Reproduce every line of the material below verbatim, from start to finish.

**Dataset entries**
· · ·
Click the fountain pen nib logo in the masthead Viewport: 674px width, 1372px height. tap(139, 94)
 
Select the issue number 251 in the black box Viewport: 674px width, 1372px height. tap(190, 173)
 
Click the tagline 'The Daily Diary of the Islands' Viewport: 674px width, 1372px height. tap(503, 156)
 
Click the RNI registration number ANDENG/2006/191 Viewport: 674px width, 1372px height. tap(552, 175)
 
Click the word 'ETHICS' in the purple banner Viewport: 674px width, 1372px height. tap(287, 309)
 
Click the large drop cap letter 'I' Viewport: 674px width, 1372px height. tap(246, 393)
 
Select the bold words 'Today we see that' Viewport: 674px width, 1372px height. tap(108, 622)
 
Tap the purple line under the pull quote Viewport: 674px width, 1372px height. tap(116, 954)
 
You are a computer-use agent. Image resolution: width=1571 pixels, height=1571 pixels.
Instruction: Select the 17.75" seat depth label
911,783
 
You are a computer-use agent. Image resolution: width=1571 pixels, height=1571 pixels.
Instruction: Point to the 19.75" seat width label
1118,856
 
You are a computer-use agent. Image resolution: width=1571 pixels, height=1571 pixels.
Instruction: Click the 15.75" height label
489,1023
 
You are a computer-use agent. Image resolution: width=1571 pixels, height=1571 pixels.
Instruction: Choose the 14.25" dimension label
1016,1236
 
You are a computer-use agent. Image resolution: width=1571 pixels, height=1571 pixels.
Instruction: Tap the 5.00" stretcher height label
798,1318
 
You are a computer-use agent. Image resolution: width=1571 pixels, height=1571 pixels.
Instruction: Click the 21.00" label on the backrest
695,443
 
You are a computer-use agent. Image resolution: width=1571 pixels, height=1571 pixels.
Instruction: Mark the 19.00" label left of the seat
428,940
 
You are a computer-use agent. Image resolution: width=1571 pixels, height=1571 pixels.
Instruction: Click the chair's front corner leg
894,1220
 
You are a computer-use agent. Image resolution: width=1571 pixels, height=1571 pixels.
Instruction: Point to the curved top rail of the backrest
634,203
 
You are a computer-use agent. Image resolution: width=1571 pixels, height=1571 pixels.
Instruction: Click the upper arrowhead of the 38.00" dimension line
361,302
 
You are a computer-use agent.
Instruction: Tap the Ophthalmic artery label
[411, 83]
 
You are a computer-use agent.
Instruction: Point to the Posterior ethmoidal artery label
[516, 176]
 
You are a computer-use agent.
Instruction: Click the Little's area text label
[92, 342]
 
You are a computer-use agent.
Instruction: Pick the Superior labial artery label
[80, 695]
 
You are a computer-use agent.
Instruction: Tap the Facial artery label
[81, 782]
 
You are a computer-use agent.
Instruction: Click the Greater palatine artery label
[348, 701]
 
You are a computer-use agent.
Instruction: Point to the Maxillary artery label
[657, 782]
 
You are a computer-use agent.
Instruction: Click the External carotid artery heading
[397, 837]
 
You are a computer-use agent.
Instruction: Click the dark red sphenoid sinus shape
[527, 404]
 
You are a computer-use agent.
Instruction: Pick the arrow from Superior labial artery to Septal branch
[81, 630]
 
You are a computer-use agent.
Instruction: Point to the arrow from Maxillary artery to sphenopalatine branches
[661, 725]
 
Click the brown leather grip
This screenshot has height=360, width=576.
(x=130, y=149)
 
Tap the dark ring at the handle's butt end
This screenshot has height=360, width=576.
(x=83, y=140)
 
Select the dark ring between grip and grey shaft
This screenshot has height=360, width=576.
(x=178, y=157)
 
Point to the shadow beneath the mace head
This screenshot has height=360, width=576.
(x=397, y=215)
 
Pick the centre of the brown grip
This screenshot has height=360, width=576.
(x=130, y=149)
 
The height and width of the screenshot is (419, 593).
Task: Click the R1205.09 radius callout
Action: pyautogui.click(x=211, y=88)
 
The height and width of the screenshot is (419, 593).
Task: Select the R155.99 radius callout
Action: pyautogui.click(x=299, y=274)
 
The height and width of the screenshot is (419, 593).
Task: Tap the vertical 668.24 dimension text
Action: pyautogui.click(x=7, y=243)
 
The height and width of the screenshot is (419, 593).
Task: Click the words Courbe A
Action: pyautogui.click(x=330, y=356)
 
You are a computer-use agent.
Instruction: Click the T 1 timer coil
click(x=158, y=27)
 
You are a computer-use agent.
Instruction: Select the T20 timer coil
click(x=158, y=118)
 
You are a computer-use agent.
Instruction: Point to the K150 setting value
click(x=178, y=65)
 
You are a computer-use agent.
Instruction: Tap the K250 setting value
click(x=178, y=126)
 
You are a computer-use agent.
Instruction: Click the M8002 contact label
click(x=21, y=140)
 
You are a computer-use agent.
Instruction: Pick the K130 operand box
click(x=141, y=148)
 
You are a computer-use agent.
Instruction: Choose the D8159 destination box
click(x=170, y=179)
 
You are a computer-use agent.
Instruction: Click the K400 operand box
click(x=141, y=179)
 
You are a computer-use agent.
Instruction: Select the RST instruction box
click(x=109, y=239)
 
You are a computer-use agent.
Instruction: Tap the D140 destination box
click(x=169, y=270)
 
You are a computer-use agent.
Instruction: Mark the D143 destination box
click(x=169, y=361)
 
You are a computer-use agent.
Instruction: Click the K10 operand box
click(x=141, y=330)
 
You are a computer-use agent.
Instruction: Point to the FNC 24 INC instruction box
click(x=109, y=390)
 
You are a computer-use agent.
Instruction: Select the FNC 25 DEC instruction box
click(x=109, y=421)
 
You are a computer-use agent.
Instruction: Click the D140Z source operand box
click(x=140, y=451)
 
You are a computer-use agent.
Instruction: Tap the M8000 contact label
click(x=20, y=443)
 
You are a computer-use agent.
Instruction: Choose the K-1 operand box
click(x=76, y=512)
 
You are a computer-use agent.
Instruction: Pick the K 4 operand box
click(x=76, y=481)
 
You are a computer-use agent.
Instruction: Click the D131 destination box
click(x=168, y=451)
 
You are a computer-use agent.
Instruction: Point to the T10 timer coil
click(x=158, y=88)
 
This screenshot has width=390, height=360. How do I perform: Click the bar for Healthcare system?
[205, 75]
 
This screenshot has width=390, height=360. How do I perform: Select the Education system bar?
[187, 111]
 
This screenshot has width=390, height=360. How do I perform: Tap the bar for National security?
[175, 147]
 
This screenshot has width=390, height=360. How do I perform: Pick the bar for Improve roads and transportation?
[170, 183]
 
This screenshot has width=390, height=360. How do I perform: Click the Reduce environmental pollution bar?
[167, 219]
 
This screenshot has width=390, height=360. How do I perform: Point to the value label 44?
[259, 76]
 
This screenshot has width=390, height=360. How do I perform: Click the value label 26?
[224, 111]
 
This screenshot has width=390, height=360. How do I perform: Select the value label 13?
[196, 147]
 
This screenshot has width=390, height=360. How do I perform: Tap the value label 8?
· · ·
**Output of the exercise**
Click the fountain pen nib logo in the masthead Viewport: 674px width, 1372px height. tap(139, 94)
 
Select the issue number 251 in the black box Viewport: 674px width, 1372px height. tap(190, 173)
 
Click the tagline 'The Daily Diary of the Islands' Viewport: 674px width, 1372px height. tap(503, 156)
 
Click the RNI registration number ANDENG/2006/191 Viewport: 674px width, 1372px height. tap(552, 175)
 
Click the word 'ETHICS' in the purple banner Viewport: 674px width, 1372px height. tap(287, 309)
 
Click the large drop cap letter 'I' Viewport: 674px width, 1372px height. tap(246, 393)
 
Select the bold words 'Today we see that' Viewport: 674px width, 1372px height. tap(108, 622)
 
Tap the purple line under the pull quote Viewport: 674px width, 1372px height. tap(116, 954)
 
You are a computer-use agent. Image resolution: width=1571 pixels, height=1571 pixels.
Instruction: Select the 17.75" seat depth label
911,783
 
You are a computer-use agent. Image resolution: width=1571 pixels, height=1571 pixels.
Instruction: Point to the 19.75" seat width label
1118,856
 
You are a computer-use agent. Image resolution: width=1571 pixels, height=1571 pixels.
Instruction: Click the 15.75" height label
489,1023
 
You are a computer-use agent. Image resolution: width=1571 pixels, height=1571 pixels.
Instruction: Choose the 14.25" dimension label
1016,1236
 
You are a computer-use agent. Image resolution: width=1571 pixels, height=1571 pixels.
Instruction: Tap the 5.00" stretcher height label
798,1318
 
You are a computer-use agent. Image resolution: width=1571 pixels, height=1571 pixels.
Instruction: Click the 21.00" label on the backrest
695,443
 
You are a computer-use agent. Image resolution: width=1571 pixels, height=1571 pixels.
Instruction: Mark the 19.00" label left of the seat
428,940
 
You are a computer-use agent. Image resolution: width=1571 pixels, height=1571 pixels.
Instruction: Click the chair's front corner leg
894,1220
 
You are a computer-use agent. Image resolution: width=1571 pixels, height=1571 pixels.
Instruction: Point to the curved top rail of the backrest
634,203
 
You are a computer-use agent. Image resolution: width=1571 pixels, height=1571 pixels.
Instruction: Click the upper arrowhead of the 38.00" dimension line
361,302
 
You are a computer-use agent.
Instruction: Tap the Ophthalmic artery label
[411, 83]
 
You are a computer-use agent.
Instruction: Point to the Posterior ethmoidal artery label
[516, 176]
 
You are a computer-use agent.
Instruction: Click the Little's area text label
[92, 342]
 
You are a computer-use agent.
Instruction: Pick the Superior labial artery label
[80, 695]
 
You are a computer-use agent.
Instruction: Tap the Facial artery label
[81, 782]
 
You are a computer-use agent.
Instruction: Click the Greater palatine artery label
[348, 701]
 
You are a computer-use agent.
Instruction: Point to the Maxillary artery label
[657, 782]
 
You are a computer-use agent.
Instruction: Click the External carotid artery heading
[397, 837]
 
You are a computer-use agent.
Instruction: Click the dark red sphenoid sinus shape
[527, 404]
 
You are a computer-use agent.
Instruction: Pick the arrow from Superior labial artery to Septal branch
[81, 630]
 
You are a computer-use agent.
Instruction: Point to the arrow from Maxillary artery to sphenopalatine branches
[661, 725]
 
Click the brown leather grip
This screenshot has height=360, width=576.
(x=130, y=149)
 
Tap the dark ring at the handle's butt end
This screenshot has height=360, width=576.
(x=83, y=140)
 
Select the dark ring between grip and grey shaft
This screenshot has height=360, width=576.
(x=178, y=157)
 
Point to the shadow beneath the mace head
This screenshot has height=360, width=576.
(x=397, y=215)
 
Pick the centre of the brown grip
This screenshot has height=360, width=576.
(x=130, y=149)
 
The height and width of the screenshot is (419, 593).
Task: Click the R1205.09 radius callout
Action: pyautogui.click(x=211, y=88)
 
The height and width of the screenshot is (419, 593).
Task: Select the R155.99 radius callout
Action: pyautogui.click(x=299, y=274)
 
The height and width of the screenshot is (419, 593).
Task: Tap the vertical 668.24 dimension text
Action: pyautogui.click(x=7, y=243)
 
The height and width of the screenshot is (419, 593).
Task: Click the words Courbe A
Action: pyautogui.click(x=330, y=356)
 
You are a computer-use agent.
Instruction: Click the T 1 timer coil
click(x=158, y=27)
 
You are a computer-use agent.
Instruction: Select the T20 timer coil
click(x=158, y=118)
 
You are a computer-use agent.
Instruction: Point to the K150 setting value
click(x=178, y=65)
 
You are a computer-use agent.
Instruction: Tap the K250 setting value
click(x=178, y=126)
 
You are a computer-use agent.
Instruction: Click the M8002 contact label
click(x=21, y=140)
 
You are a computer-use agent.
Instruction: Pick the K130 operand box
click(x=141, y=148)
 
You are a computer-use agent.
Instruction: Choose the D8159 destination box
click(x=170, y=179)
 
You are a computer-use agent.
Instruction: Click the K400 operand box
click(x=141, y=179)
 
You are a computer-use agent.
Instruction: Select the RST instruction box
click(x=109, y=239)
 
You are a computer-use agent.
Instruction: Tap the D140 destination box
click(x=169, y=270)
 
You are a computer-use agent.
Instruction: Mark the D143 destination box
click(x=169, y=361)
 
You are a computer-use agent.
Instruction: Click the K10 operand box
click(x=141, y=330)
 
You are a computer-use agent.
Instruction: Point to the FNC 24 INC instruction box
click(x=109, y=390)
 
You are a computer-use agent.
Instruction: Select the FNC 25 DEC instruction box
click(x=109, y=421)
 
You are a computer-use agent.
Instruction: Click the D140Z source operand box
click(x=140, y=451)
 
You are a computer-use agent.
Instruction: Tap the M8000 contact label
click(x=20, y=443)
 
You are a computer-use agent.
Instruction: Choose the K-1 operand box
click(x=76, y=512)
 
You are a computer-use agent.
Instruction: Pick the K 4 operand box
click(x=76, y=481)
 
You are a computer-use agent.
Instruction: Click the D131 destination box
click(x=168, y=451)
 
You are a computer-use agent.
Instruction: Point to the T10 timer coil
click(x=158, y=88)
 
This screenshot has width=390, height=360. How do I perform: Click the bar for Healthcare system?
[205, 75]
 
This screenshot has width=390, height=360. How do I perform: Select the Education system bar?
[187, 111]
 
This screenshot has width=390, height=360. How do I perform: Tap the bar for National security?
[175, 147]
 
This screenshot has width=390, height=360. How do I perform: Pick the bar for Improve roads and transportation?
[170, 183]
 
This screenshot has width=390, height=360. How do I perform: Click the Reduce environmental pollution bar?
[167, 219]
 
This screenshot has width=390, height=360. How do I perform: Point to the value label 44?
[259, 76]
 
This screenshot has width=390, height=360. How do I perform: Click the value label 26?
[224, 111]
 
This screenshot has width=390, height=360. How do I perform: Select the value label 13?
[196, 147]
 
This screenshot has width=390, height=360. How do I perform: Tap the value label 8?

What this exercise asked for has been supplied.